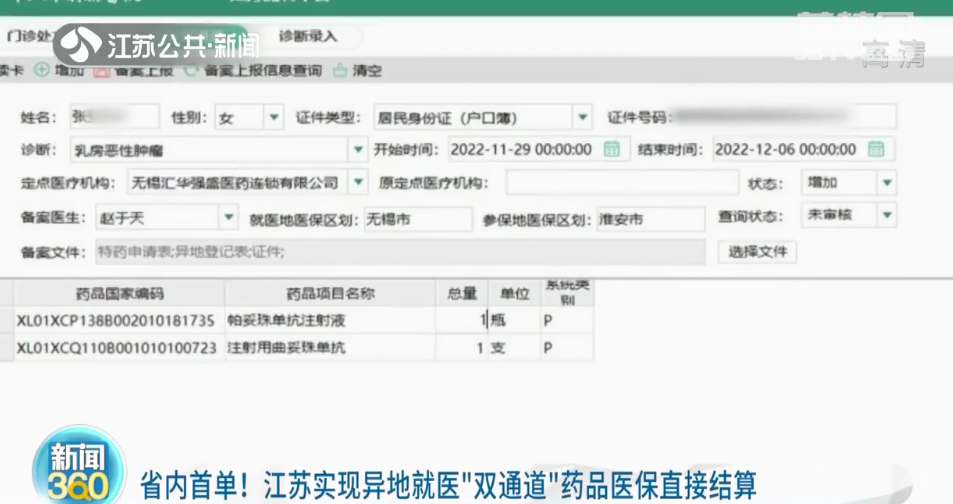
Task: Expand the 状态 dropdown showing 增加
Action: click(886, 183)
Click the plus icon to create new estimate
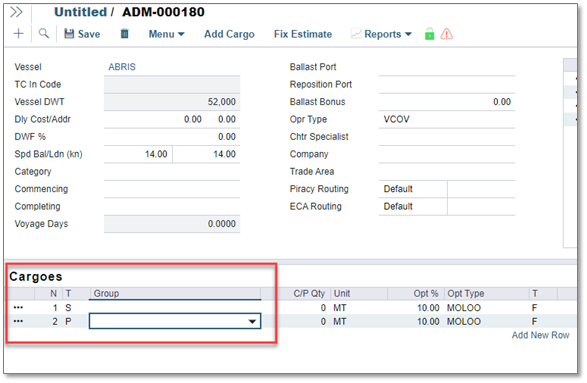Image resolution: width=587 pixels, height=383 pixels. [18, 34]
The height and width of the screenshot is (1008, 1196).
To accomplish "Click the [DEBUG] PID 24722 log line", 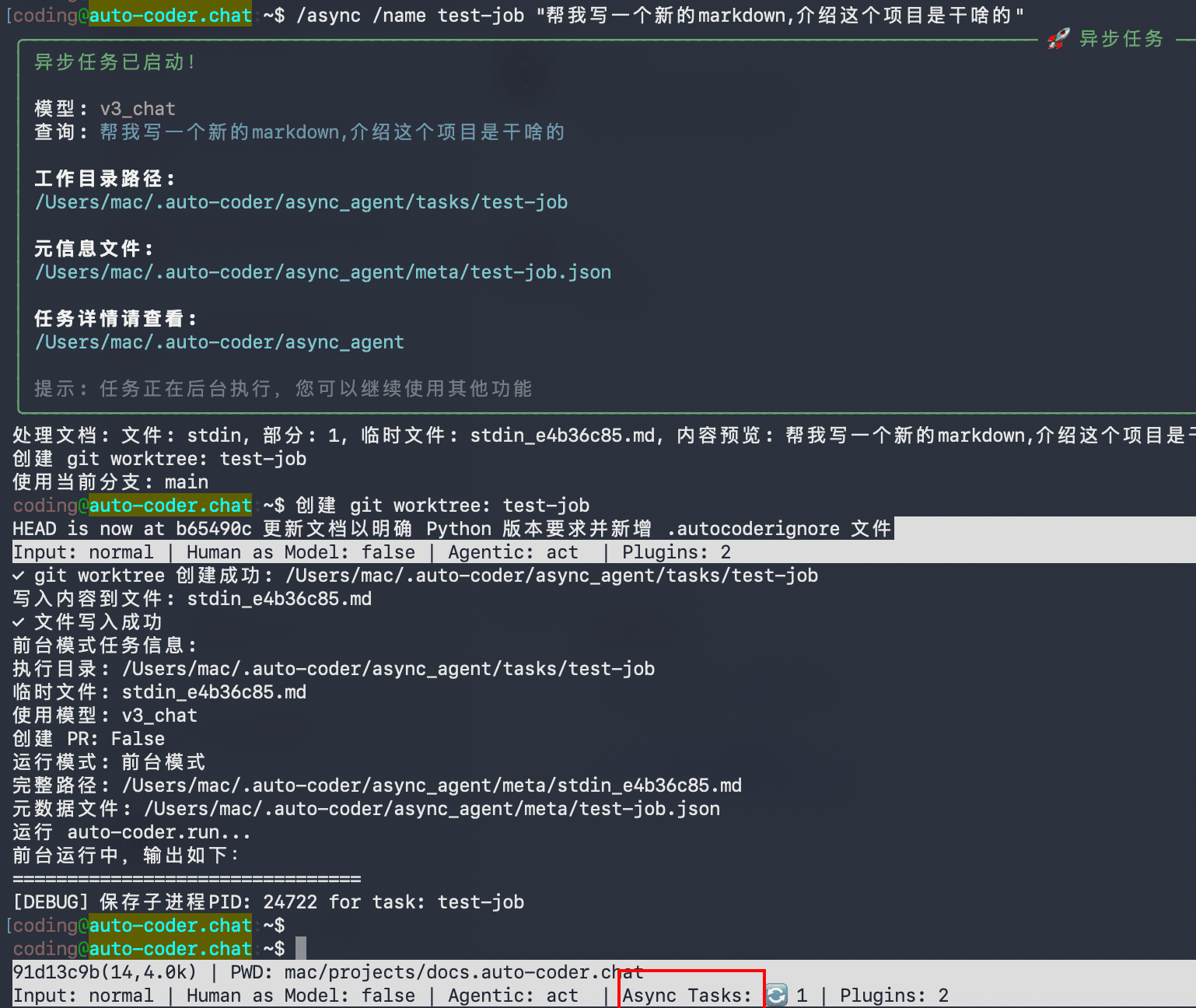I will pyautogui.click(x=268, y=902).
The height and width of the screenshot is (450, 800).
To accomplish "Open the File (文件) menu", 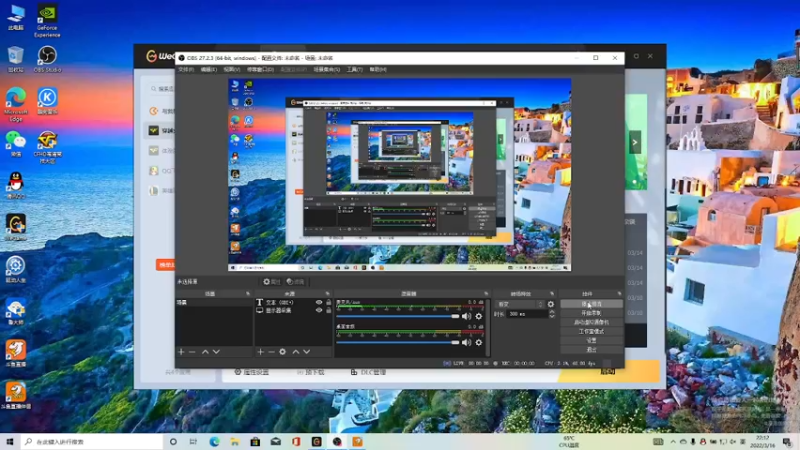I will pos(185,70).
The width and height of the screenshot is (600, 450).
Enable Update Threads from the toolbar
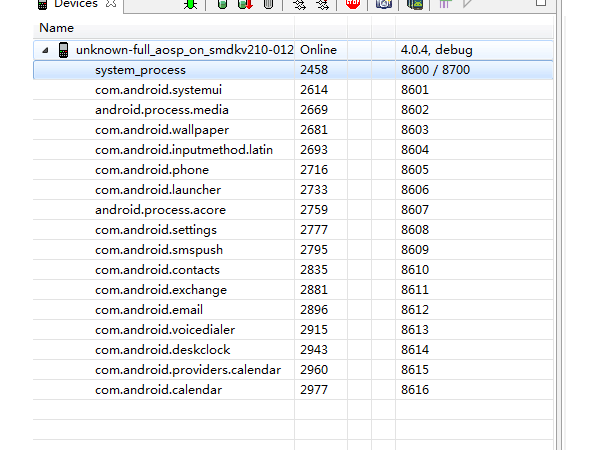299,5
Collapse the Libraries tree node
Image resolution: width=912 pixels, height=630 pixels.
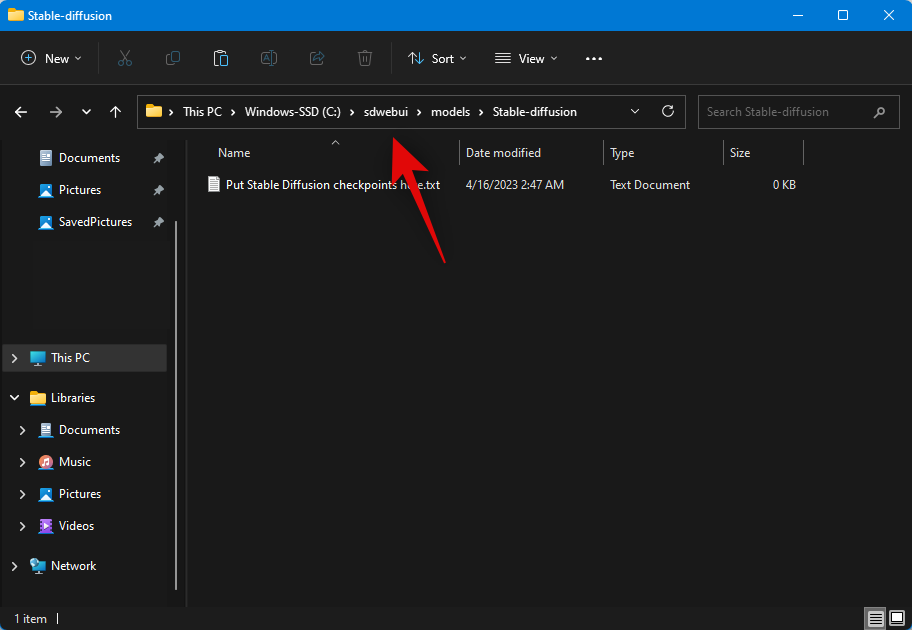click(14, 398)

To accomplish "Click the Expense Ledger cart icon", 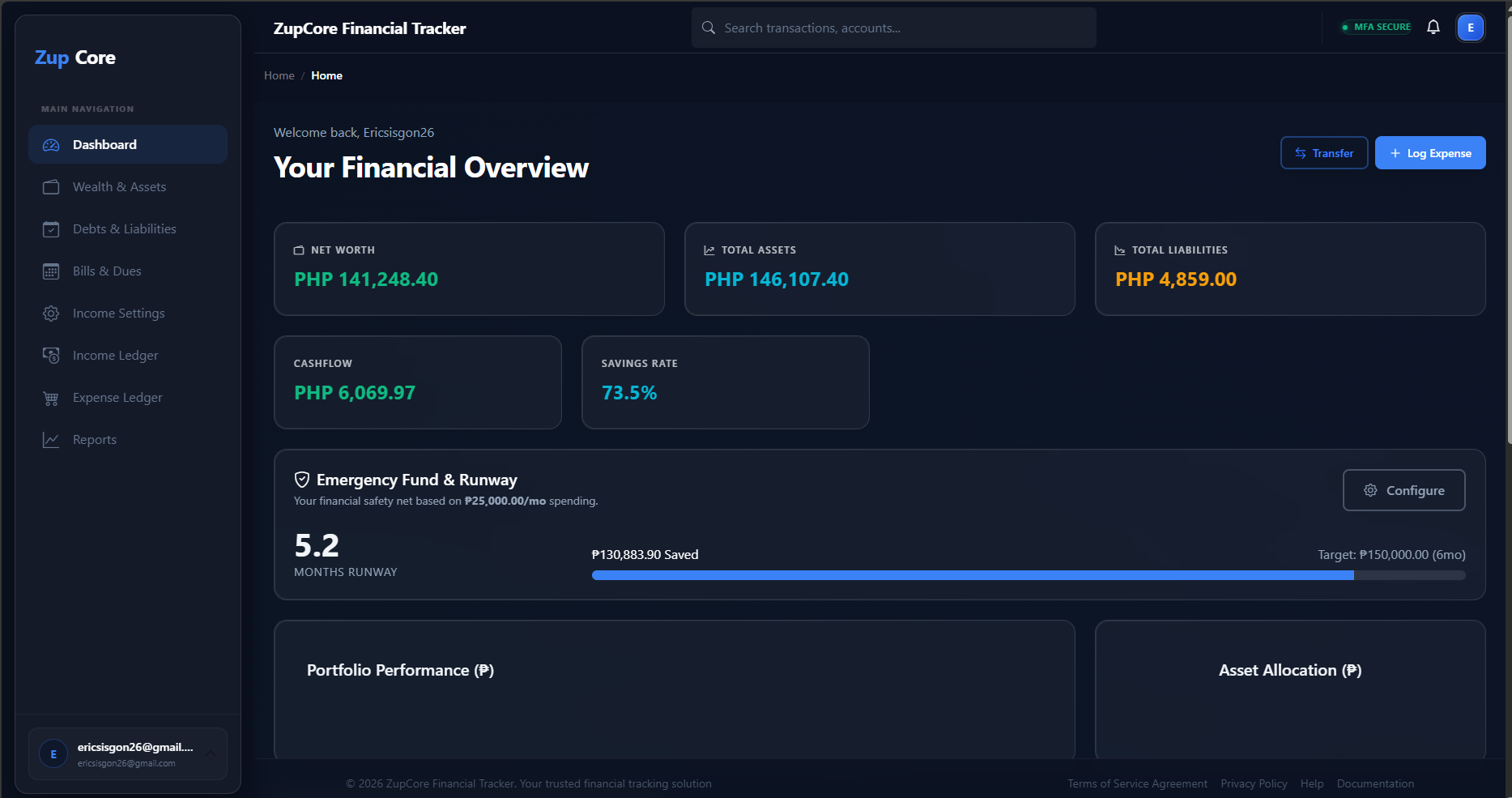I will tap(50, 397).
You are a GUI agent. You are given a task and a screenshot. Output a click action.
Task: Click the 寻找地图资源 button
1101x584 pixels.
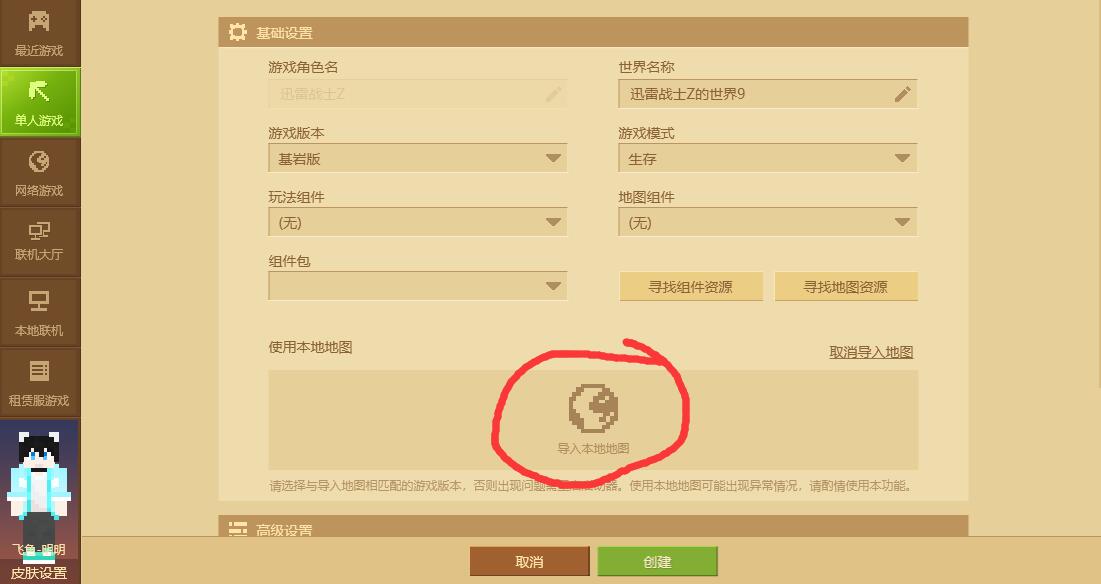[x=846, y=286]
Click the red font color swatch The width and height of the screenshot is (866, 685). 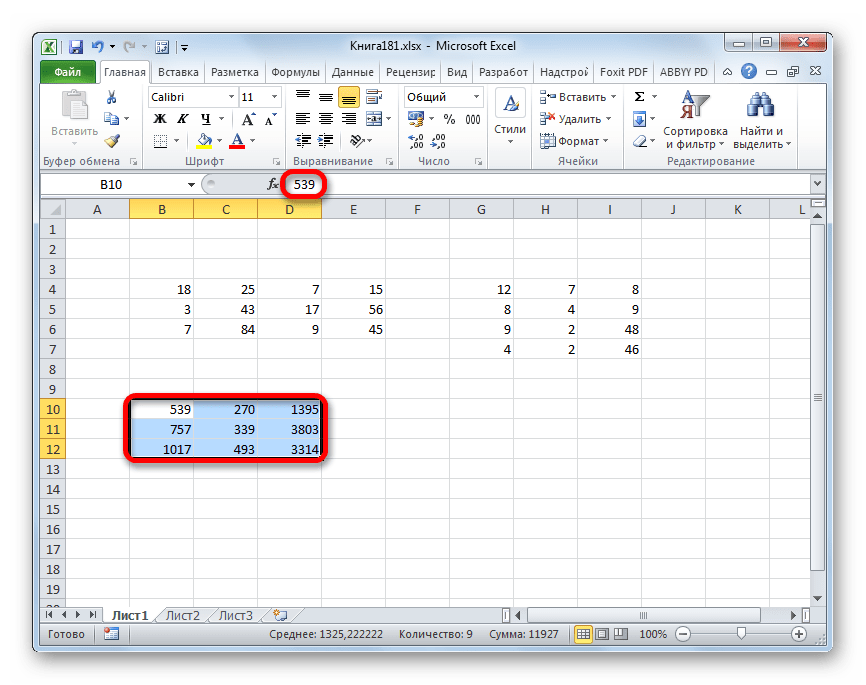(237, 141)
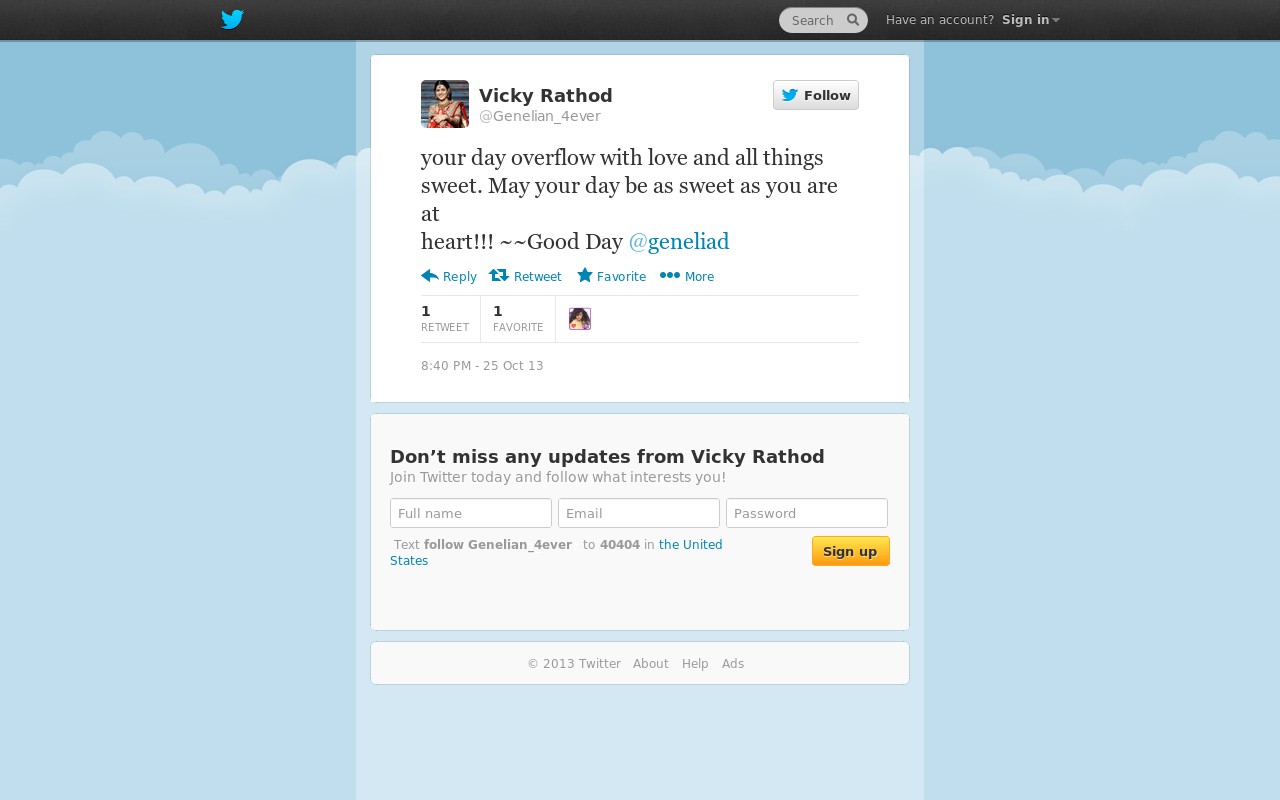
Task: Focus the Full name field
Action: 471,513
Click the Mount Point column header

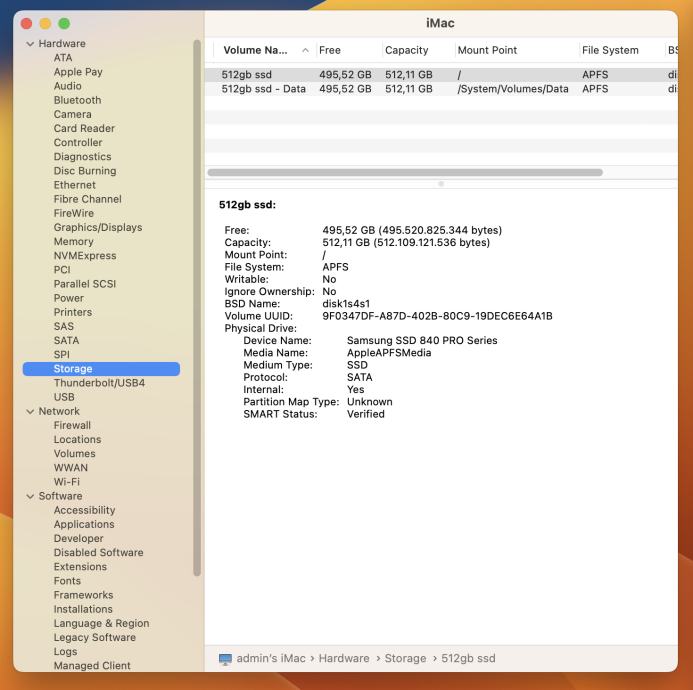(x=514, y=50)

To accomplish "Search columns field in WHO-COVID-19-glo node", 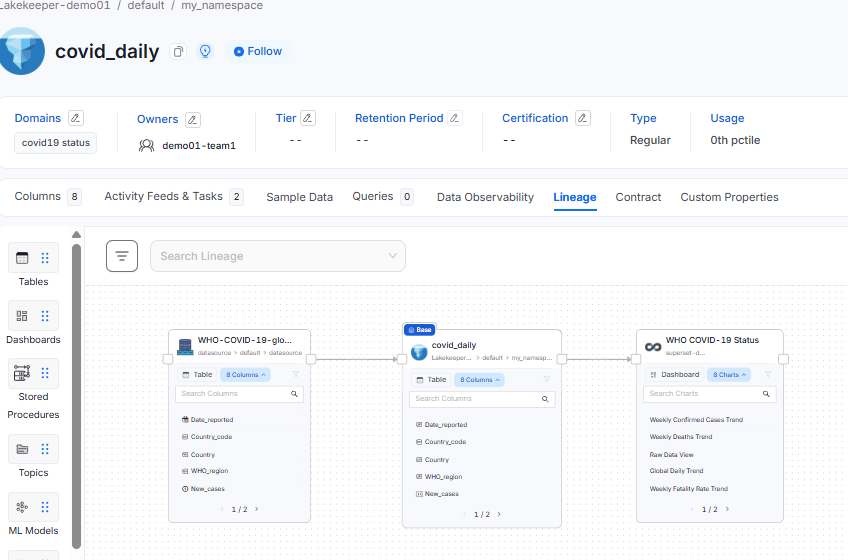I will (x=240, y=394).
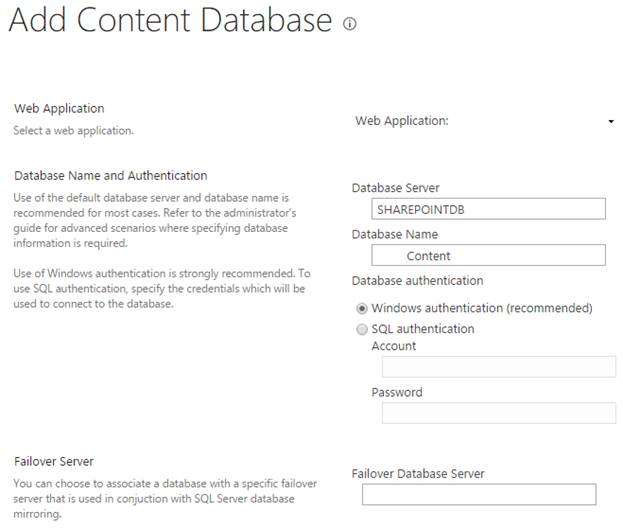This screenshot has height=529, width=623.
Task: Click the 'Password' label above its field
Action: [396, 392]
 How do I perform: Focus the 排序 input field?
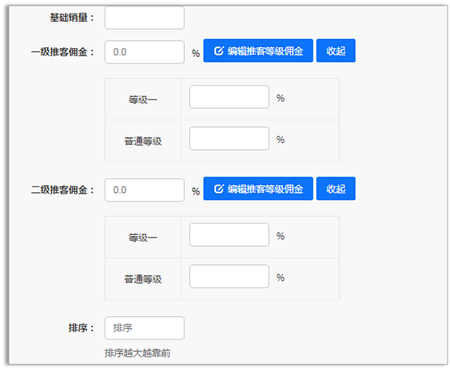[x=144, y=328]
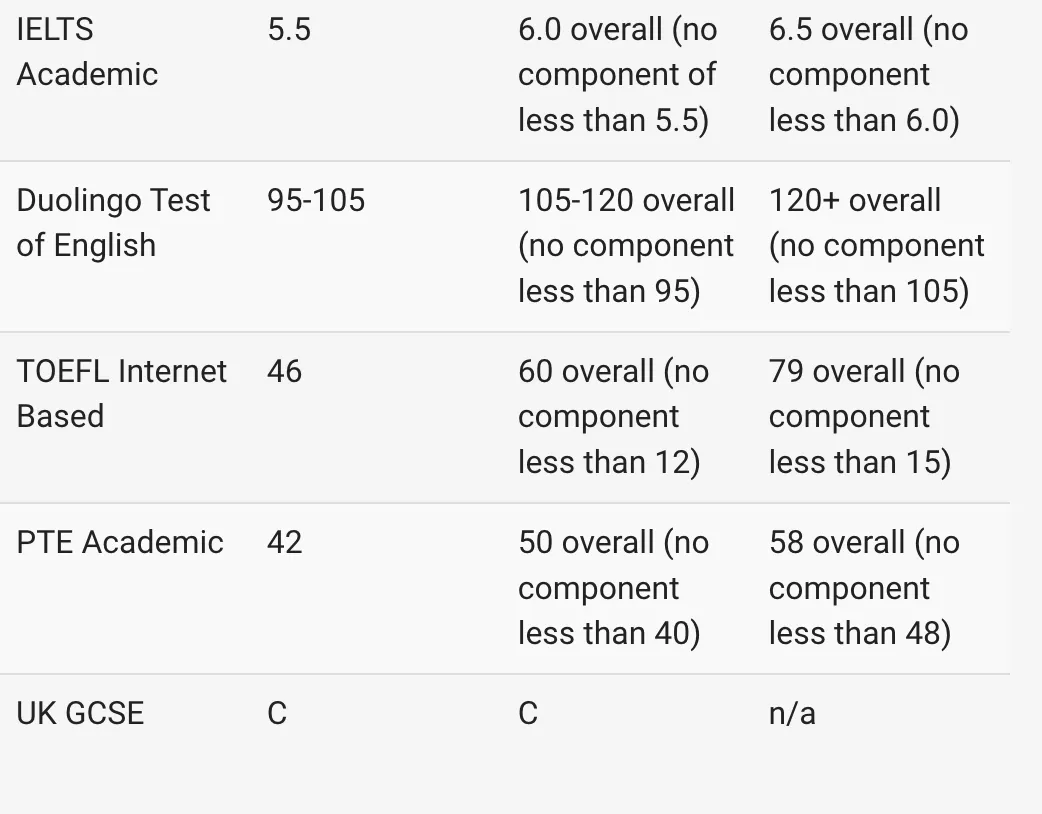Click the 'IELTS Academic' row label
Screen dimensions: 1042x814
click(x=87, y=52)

■ ■ ■ ■

Exercise aim: Copy out every line of the rows above that contains the word "Focus".

Task result:
Task: Focus the Full name field
 How do I perform: Focus the 排序 input field?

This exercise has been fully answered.